Ok. Ergh. I can't stop thinking about this and I just have to get it off my chest. Ok. My GF is a great person, but I'm starting to get suspicious of her. I don't know why. I have no reason not to, but here's the situation.

There is this guy I have class with and he's pretty cool. We'll call him anthony. We eat lunch together with some other class buddies and my GF eats with us. I have noticed a teeny tiny bit of chemistry between the two which bugs the heck out of me. He does photography and has a few pictures posted online and over lunch, she gushed over his pictures and his photo taking abilities. That bothered me a little bit, but I didn't want to bring it up because it might sound like I'm being to possessive.

So there's that. Maybe an hour ago, we were making plans to eat lunch tomorrow. After figuring out the details, the first question she asks is: "is anthony going to be there?" my response: "yeah, he always eats with us". Then she asks: "Is [insert other class friend's name here] going to be there too?" To this I said: "yes." It really bothered me that she asked if anthony was going to be there first. Ergh.!

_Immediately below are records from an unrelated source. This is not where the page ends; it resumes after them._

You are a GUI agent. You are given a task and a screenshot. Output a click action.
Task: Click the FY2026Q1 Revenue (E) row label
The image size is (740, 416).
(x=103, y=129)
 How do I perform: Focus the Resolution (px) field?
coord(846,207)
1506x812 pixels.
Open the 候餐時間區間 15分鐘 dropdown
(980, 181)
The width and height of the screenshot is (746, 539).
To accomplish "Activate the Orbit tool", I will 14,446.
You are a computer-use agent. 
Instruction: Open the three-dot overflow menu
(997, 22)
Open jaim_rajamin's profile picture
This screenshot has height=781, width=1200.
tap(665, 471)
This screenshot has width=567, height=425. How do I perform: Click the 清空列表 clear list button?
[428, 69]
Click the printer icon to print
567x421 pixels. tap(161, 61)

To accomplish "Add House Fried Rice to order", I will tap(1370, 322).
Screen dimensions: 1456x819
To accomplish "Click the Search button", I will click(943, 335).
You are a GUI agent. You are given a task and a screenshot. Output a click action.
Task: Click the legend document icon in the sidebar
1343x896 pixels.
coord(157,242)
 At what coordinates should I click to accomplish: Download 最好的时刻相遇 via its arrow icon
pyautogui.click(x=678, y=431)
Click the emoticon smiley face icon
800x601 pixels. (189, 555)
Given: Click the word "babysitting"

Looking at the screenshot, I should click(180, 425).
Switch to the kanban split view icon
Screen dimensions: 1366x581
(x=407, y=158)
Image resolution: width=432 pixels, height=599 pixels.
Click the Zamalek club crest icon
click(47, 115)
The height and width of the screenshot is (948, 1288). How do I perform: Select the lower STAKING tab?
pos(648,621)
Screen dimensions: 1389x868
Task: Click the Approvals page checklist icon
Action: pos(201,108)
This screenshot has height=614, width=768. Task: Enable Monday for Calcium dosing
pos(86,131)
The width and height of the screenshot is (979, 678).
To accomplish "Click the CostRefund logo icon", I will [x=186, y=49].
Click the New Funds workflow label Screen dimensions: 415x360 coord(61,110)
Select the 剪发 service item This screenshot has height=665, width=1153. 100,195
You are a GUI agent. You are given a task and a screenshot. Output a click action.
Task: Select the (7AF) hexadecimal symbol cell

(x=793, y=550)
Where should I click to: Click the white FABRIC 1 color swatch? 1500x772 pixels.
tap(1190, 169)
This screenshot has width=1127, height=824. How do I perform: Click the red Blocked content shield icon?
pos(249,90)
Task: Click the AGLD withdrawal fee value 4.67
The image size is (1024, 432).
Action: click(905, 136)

And that's what set me off big time. I tried not to show any visible reaction to this. I don't think she picked up on anything. I don't know how I should proceed, but tomorrow, we're all eating together. I'm going to keep a close eye on how my GF interacts with Anthony.

What should I do from here? I feel like confronting the issue tomorrow if there are any indications of a crush or anything like that. But if I do, it might come off as accusing and maybe draw us apart. Ergh. Advice? I'm freaking out, and I do want to talk about it with her, but it would really come off as me being insecure and... I need help. This is my first GF. We've been together since the beginning of january 06.

Could this be nothing and me just being paranoid? Is a side-crush a bad thing? Or is it only a bad thing if the BF (me) gets too jealous and crazy...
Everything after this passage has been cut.